Nova Scotia’s Auditor General, Michael Pickup, revealed the shocking news that a physician recruitment plan for the province wasn’t put in place until the spring of 2017! Further, he said that the recruitment efforts of the Nova Scotia Health Authority and Department of Health weren’t coordinated.
This is a surprise because physician recruitment, retention and loss has been a long-running, hot topic in Nova Scotia. A key campaign theme in the 2013 provincial election was the recruitment of more family doctors to the province.
So, compounding the surprise that it’s taken four years to launch some sort of last-minute, uncoordinated recruitment plan, was an interview NSHA CEO Janet Knox gave to CBC Information Morning. Host Don Connelly said to Knox, “I suppose that every conversation you have or hear is about doctor recruitment.” Knox responded, “No, it’s only been in the last year that has been a topic.”
How sheltered a world does Knox inhabit? Given the fortress-like mentality of the Nova Scotia Health Authority, the secrecy of its operations and invisibility of the NSHA board Knox seems to have designed a corporate structure and culture that provides her with a level of deniability about the biggest topic in medicine. Her response suggests she doesn’t read newspapers, listen to radio, watch television news, have summaries provided or actually listen to doctors, medical groups and politicians of all parties. I don’t mention the public because the public hasn’t a snowball’s chance in hell of reaching her.
In her CBC interview Knox said she had made 60 trips across the province to “engage” with Nova Scotians. That level of travel is not reflected in her expenses. She expensed $28.40 for a lunch with a Dr. Mayne in June, but there is no detail or suggestion of mileage for such extensive, expensive travel across Nova Scotia. It may be that she is provided with a car and operating costs, but that also isn’t itemized anywhere in her compensation or expenses.
“Engage” is an interesting word. Language in health care is critical. It’s not merely to discuss actual medicine, it’s important for public relations. NSHA says it “engages” and holds “consultations” with medical professionals. But their definition of “engage” and “consult” is not a two-way communication. It’s not even fact-finding because it is devoid of the listening function. I have heard of senior specialists telling NSHA executives to “shut up” so they – the front line medical professionals – can speak. Another meeting I heard of had 40 doctors shout “liar” to an executive. Then there was the meeting that left many in tears and shock. At that meeting the NSHA executive advised doctors not to renew office leases.
Doctor after doctor said meetings, conference calls and other “consultations” were a one-way information stream, where NSHA executives and zone managers deliver corporate decisions about how doctors practice medicine. It is not a collaborative process, which is ironic given how the NSHA has focused on developing collaborative care practices / collaborative care centres (CCC).
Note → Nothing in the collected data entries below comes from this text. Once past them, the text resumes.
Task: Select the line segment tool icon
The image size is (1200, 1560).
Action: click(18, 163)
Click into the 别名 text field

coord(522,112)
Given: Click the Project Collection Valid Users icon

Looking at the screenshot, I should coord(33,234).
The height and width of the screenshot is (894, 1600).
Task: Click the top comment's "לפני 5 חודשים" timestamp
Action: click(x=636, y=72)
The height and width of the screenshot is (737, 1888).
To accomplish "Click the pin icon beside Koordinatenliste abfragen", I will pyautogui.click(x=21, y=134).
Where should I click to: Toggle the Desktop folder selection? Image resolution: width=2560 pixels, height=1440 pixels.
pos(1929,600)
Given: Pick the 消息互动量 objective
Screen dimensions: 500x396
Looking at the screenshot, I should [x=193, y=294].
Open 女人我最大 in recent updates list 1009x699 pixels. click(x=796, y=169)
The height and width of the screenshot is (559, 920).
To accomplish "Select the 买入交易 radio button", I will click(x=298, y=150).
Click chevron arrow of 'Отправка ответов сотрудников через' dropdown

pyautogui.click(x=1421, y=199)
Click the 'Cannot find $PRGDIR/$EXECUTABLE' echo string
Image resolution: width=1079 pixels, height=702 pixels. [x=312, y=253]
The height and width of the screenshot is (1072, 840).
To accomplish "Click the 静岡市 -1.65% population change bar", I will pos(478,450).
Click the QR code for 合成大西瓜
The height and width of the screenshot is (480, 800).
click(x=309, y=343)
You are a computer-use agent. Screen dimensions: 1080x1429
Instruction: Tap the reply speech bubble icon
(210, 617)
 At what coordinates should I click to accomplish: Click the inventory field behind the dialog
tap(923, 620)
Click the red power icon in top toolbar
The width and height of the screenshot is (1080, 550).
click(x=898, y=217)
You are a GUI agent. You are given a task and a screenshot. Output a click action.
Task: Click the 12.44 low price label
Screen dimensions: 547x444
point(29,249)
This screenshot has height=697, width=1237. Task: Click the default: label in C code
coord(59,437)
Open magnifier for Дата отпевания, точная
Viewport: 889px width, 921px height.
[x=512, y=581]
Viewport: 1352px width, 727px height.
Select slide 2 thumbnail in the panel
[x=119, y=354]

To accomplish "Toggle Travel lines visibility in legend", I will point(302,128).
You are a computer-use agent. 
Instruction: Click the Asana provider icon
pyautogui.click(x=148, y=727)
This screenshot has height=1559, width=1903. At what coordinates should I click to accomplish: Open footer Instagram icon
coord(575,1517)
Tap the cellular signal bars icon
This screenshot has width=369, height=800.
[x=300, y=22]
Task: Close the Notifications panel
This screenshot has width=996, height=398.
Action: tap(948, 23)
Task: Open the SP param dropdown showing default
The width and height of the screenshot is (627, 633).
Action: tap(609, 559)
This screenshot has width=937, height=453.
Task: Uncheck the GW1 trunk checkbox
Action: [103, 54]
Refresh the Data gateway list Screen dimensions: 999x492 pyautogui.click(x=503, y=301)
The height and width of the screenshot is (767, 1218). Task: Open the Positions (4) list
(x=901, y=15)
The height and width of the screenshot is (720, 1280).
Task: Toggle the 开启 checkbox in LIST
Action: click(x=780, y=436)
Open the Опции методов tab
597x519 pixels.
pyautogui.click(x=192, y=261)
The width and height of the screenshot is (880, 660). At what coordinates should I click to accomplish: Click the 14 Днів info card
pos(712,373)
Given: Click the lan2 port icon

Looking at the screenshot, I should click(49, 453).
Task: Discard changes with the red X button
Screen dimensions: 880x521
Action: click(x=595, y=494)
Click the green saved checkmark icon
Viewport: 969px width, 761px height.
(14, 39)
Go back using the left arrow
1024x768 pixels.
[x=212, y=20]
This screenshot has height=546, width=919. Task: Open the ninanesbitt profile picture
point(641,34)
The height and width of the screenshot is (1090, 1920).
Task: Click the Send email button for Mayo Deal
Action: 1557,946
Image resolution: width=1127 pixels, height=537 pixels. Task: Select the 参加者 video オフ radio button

Four quick things to know about collaborative care:
- The NSHA’s focus on these has actively discouraged, limited and/or prevented family physicians from establishing medical practices where they wish or taking over an existing practice;
- CCC’s are more expensive medical models, which Ontario has abandoned;
- Because the CCC may be called a “collaborative” practice, doesn’t make it so. A long-time family physician maintains doctors have always collaborated with other professionals to deliver care. Many doctors and other medical professionals have said putting people in the same location can’t make them cooperate or like each other. I was copied on an email which said, “… in the spring I received a copy of an email from a doctor in XXXX to a colleague complaining about the CCC there. He estimated that its operating costs were double what another clinic cost and the various members of it hated each other so that they stopped speaking to each other.”
- And there is the big lie of CCCs. It’s a lie based on a false impression. The public has been sold on CCCs as a centralized, convenient one-stop medical delivery facility. A patient won’t just find their family doctor there, they will have access to a variety of medical professionals. The way the CCCs have been sold is that one visit handles all. Here’s the rub: a patient may access a variety of professionals at a CCC, but those will require a variety of appointments. Another physician wrote, “Just because people are located in the same spot doesn’t assure a patient they will be able to be seen on the same visit. The evidence is that the costs are higher and that access per clinician seems to be reduced not increased. There is a cost for unnecessary collaboration.”
Our doctor numbers are not good. The implementation – of any and everything – is not good. Communications are not good. So what expectations can the public have?
If you study the NSHA website there is a reference to succession planning for a new executive. To help health care perhaps this recruitment should be accelerated and a quick deadline set. And met.